***** Recorded information

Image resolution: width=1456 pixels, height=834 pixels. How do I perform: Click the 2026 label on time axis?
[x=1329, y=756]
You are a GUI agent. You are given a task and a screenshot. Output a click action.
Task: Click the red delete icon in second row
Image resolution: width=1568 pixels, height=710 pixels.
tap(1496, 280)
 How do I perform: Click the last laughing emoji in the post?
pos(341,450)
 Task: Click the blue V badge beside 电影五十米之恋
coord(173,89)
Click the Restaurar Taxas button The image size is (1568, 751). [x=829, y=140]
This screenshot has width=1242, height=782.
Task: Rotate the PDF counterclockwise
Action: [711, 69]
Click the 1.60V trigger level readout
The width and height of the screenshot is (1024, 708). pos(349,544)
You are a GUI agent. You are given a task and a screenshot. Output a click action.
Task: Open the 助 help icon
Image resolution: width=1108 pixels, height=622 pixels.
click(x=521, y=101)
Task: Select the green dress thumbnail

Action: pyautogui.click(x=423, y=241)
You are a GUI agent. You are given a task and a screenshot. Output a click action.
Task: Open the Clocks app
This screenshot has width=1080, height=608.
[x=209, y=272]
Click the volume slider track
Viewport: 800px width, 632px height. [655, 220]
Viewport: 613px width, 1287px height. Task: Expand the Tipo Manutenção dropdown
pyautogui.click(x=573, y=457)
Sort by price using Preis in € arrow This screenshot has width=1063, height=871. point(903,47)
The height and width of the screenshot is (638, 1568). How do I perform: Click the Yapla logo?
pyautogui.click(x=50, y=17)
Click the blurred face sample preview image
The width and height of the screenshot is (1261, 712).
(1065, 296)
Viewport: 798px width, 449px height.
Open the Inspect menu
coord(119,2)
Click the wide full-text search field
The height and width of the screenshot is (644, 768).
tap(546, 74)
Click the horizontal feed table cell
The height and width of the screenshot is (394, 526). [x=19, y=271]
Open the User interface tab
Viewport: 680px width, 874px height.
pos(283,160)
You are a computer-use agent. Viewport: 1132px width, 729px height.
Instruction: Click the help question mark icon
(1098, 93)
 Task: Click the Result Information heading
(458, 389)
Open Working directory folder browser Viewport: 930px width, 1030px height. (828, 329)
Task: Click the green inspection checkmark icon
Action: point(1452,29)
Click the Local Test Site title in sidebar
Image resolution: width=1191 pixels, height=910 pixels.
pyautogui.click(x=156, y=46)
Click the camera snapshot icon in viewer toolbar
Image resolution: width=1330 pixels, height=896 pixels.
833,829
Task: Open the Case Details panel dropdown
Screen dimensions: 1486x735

**********

What is being asked:
Copy out the entries above again, keeping them exact.

Task solution:
Image resolution: width=1456 pixels, height=834 pixels. How do I perform: Click the 2026 label on time axis?
[x=1329, y=756]
You are a GUI agent. You are given a task and a screenshot. Output a click action.
Task: Click the red delete icon in second row
Image resolution: width=1568 pixels, height=710 pixels.
tap(1496, 280)
 How do I perform: Click the last laughing emoji in the post?
pos(341,450)
 Task: Click the blue V badge beside 电影五十米之恋
coord(173,89)
Click the Restaurar Taxas button The image size is (1568, 751). [x=829, y=140]
This screenshot has width=1242, height=782.
Task: Rotate the PDF counterclockwise
Action: [711, 69]
Click the 1.60V trigger level readout
The width and height of the screenshot is (1024, 708). pos(349,544)
You are a GUI agent. You are given a task and a screenshot. Output a click action.
Task: Open the 助 help icon
Image resolution: width=1108 pixels, height=622 pixels.
click(x=521, y=101)
Task: Select the green dress thumbnail

Action: pyautogui.click(x=423, y=241)
You are a GUI agent. You are given a task and a screenshot. Output a click action.
Task: Open the Clocks app
This screenshot has width=1080, height=608.
[x=209, y=272]
Click the volume slider track
Viewport: 800px width, 632px height. [655, 220]
Viewport: 613px width, 1287px height. Task: Expand the Tipo Manutenção dropdown
pyautogui.click(x=573, y=457)
Sort by price using Preis in € arrow This screenshot has width=1063, height=871. point(903,47)
The height and width of the screenshot is (638, 1568). How do I perform: Click the Yapla logo?
pyautogui.click(x=50, y=17)
Click the blurred face sample preview image
The width and height of the screenshot is (1261, 712).
(1065, 296)
Viewport: 798px width, 449px height.
Open the Inspect menu
coord(119,2)
Click the wide full-text search field
The height and width of the screenshot is (644, 768).
tap(546, 74)
Click the horizontal feed table cell
The height and width of the screenshot is (394, 526). [x=19, y=271]
Open the User interface tab
Viewport: 680px width, 874px height.
pos(283,160)
You are a computer-use agent. Viewport: 1132px width, 729px height.
Instruction: Click the help question mark icon
(1098, 93)
 Task: Click the Result Information heading
(458, 389)
Open Working directory folder browser Viewport: 930px width, 1030px height. (828, 329)
Task: Click the green inspection checkmark icon
Action: point(1452,29)
Click the Local Test Site title in sidebar
Image resolution: width=1191 pixels, height=910 pixels.
pyautogui.click(x=156, y=46)
Click the camera snapshot icon in viewer toolbar
Image resolution: width=1330 pixels, height=896 pixels.
833,829
Task: Open the Case Details panel dropdown
Screen dimensions: 1486x735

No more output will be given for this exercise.